Sequence Impedance Modeling and Stability Analysis of Load Converter with Virtual Inertia Control Connected to Weak Grid
Liu Yifeng1, Zhou Xiaoping1, Hong Lerong1, Xia Haitao1, Tian Hao2
1. National Electric Power Conversion and Control Engineering Technology Research Center Hunan University Changsha 410082 China; 2. State Grid Qianjiang Electric Power Company Qianjiang 433100 China
Abstract:Both load virtual synchronous machine (LVSM) and load converter based on DC-link capacitor virtual inertia control (DLCVIC-LC) can enhance the power system inertia. However, inevitably, there are some interaction problems like harmonic resonance in weak grids. In this paper, considering the DC-link voltage dynamics and frequency-coupling effects, the general sequence impedance formulas for three-phase load converters were derived. Then, the precise sequence impedance models were built for impedance characteristics comparison analysis of LVSM and DLCVIC-LC. The analysis shows that the positive-sequence impedance of LVSM is generally inductive, which is basically consistent with the grid impedance characteristics and hardly causes harmonic resonance. In contrast, the positive-sequence impedance of LCVIC is negative-resistive-capacitive (i.e., phase angle is between -180° and -90°) in the middle-frequency band, which is likely to cause harmonic oscillation in weak grids. Furthermore, based on the derived model and Nyquist stability criterion, the effects of grid impedance and other control parameters on the stability of the two load converters connected to the grid were analyzed. Finally, experiments were performed to validate the analysis.

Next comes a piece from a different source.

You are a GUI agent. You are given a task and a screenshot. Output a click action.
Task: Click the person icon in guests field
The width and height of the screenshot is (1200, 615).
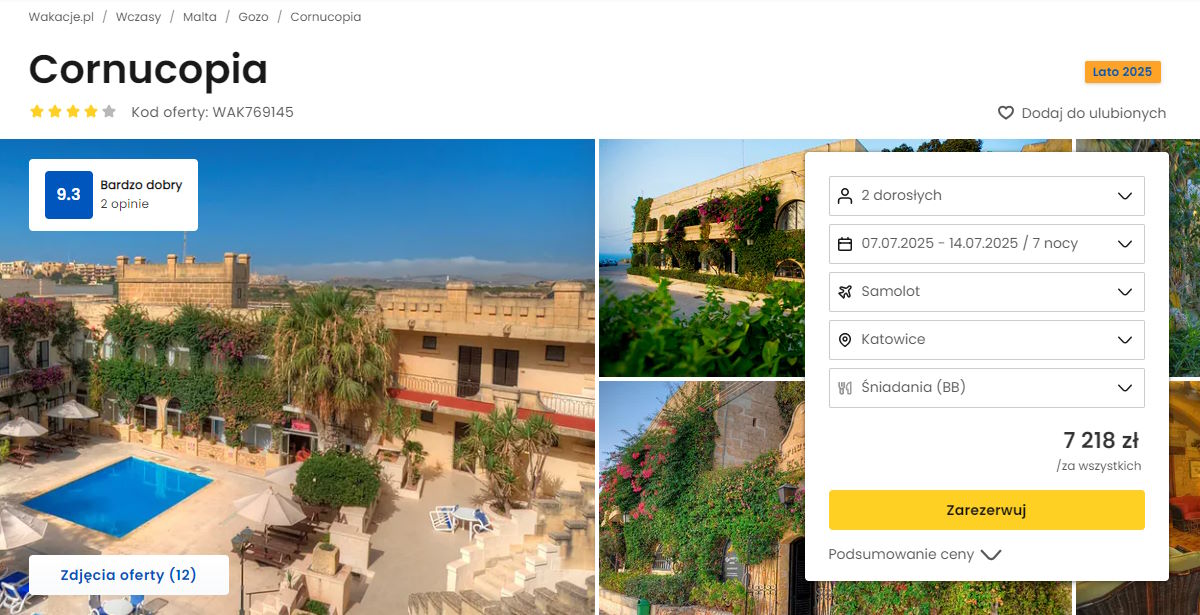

刘一锋, 周小平, 洪乐荣, 夏海涛, 田皓. 虚拟惯性控制的负荷变换器接入弱电网的序阻抗建模与稳定性分析[J]. 电工技术学报, 2021, 36(4): 843-856.
Liu Yifeng, Zhou Xiaoping, Hong Lerong, Xia Haitao, Tian Hao. Sequence Impedance Modeling and Stability Analysis of Load Converter with Virtual Inertia Control Connected to Weak Grid. Transactions of China Electrotechnical Society, 2021, 36(4): 843-856.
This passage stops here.